DOCUMENT>
════════

As the company asserts in the report, for years corporations have honed the practice of ‘carbon footprinting’ — determining the total greenhouse gas emissions (GHGs) caused by an individual, organization, service or product. But, considering the snail’s pace at which we’re making progress towards the urgent goal of keeping global temperature change below 1.5°C, this is no longer enough.
So, this year, Seventh Gen sought to understand the broader impacts of its business activities. As explained in the report:
“Every year, we funnel millions of dollars into ancillary services to support our business operations, such as financial, insurance and creative services. We pay taxes. We use our money to fund advocacy and philanthropic efforts. How do the dollars we spend on these services and efforts contribute to a climate fingerprint attributable to Seventh Generation?
“For the quantitative analysis, we calculated the Scope 1, 2 and 3 emissions of our business activities using the boundaries set forth by the Greenhouse Gas Protocol standard, as we have done for years. With guidance from our partners at The Outdoor Policy Outfit, we also estimated the carbon fingerprint generated by our corporate investments and cash (i.e., money held by our — Unilever’s — banking partners). For the qualitative analysis, we drew from frameworks fromProject Drawdown, The Sunrise Project, Clean Creatives, Influence Map, Ceres and others to create a matrix of climate impact best practices — including transparency, commitments, business integration and leadership. We then used publicly available data — and in some cases, our own survey data — to evaluate the climate performance of each of our service providers on a lagging, progressing, leading scale.

════════

DATASET>
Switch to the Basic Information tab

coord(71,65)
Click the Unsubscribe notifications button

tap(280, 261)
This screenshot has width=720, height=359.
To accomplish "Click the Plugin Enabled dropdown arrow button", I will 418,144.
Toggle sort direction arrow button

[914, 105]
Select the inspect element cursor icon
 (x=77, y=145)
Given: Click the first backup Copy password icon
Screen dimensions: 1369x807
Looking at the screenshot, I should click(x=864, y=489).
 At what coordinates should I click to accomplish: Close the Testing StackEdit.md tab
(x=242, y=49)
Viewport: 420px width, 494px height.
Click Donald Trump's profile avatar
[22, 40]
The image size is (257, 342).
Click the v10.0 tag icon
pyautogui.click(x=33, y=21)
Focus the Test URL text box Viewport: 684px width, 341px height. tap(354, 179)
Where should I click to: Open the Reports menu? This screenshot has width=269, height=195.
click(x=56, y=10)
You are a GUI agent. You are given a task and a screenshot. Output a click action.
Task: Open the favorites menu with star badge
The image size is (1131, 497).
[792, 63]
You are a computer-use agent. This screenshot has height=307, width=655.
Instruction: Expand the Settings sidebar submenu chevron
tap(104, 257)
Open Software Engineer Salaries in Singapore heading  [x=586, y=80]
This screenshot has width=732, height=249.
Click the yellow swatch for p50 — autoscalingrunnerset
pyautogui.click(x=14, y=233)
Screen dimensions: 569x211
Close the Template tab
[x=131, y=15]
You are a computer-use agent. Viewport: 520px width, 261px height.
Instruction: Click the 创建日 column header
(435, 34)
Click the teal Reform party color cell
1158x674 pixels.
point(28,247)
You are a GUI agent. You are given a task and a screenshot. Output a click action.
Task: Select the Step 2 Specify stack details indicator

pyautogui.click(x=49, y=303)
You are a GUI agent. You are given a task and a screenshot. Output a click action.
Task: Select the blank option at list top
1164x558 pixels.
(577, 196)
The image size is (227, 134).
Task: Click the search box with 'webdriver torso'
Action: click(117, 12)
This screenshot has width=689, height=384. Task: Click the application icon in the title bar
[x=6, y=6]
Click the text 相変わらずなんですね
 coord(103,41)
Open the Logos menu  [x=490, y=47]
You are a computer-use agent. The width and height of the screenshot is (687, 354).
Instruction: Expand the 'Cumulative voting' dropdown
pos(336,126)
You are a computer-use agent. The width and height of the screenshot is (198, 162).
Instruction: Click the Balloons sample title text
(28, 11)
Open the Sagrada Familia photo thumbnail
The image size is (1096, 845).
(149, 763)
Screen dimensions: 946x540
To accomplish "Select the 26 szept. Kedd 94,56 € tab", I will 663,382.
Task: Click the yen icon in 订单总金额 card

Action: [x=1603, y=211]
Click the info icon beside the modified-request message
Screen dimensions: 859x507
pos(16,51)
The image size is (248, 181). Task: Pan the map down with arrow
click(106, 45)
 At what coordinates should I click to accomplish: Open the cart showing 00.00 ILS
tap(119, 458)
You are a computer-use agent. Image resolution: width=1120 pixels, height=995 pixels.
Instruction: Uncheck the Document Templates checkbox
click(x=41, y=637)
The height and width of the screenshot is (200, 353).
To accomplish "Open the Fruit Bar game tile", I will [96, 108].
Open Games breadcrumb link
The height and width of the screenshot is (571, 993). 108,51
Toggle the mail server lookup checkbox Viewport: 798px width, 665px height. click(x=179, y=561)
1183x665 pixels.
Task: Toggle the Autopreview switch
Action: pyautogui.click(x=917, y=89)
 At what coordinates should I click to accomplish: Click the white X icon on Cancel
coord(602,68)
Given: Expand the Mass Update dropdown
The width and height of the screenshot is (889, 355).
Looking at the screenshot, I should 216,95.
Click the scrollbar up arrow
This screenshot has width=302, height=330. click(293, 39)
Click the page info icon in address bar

════════

Carry the passage on Seventh Generation's climate fingerprint forward from its last sentence. The data comes from a separate source.

RESULT>
“We do not intend to shame our partners (we will not disclose names). Rather, our goals are to identify hotspots and to change the model for what it means to take meaningful corporate climate action. This is a first attempt and there will undoubtedly be things we’ve missed or better approaches. But we also know that we will no longer be complicit in amplifying the voice and power of fossil fuel-related companies.”
Report highlights include:
Progress against Seventh Generation’s 2030 Science Based Target: Reduce absolute greenhouse gas emissions 90 percent from 2012 base year
Its ambition and target to convert all of its manufacturing partners and vendors to renewable energy and green power.
A methodology developed by the Carbon Bankroll Initiative to calculate the financed emissions of Seventh Generation’s cash, approximately = 9,700 MT/CO2e.
The Climate Fingerprints report also uses a strong equity lens, centering on communities who have been adversely impacted the most and longest by the climate crisis. Seventh Generation says its strategies and action plans will be developed through a just and equitable lens, using the Climate Fingerprint approach as the foundation.
As Orgain sums up in the report: “We seek to push the practice of corporate environmental reporting dramatically forward and advance a far more complete vision of authentic climate leadership free of finger-pointing. In that critical sense, we consider this report a summons to arms and a call to action both swift and sweeping. It is the blueprint for a cooler world. And we issue the challenge it contains to our stakeholders and our fellow businesses alike with all the haste we have.”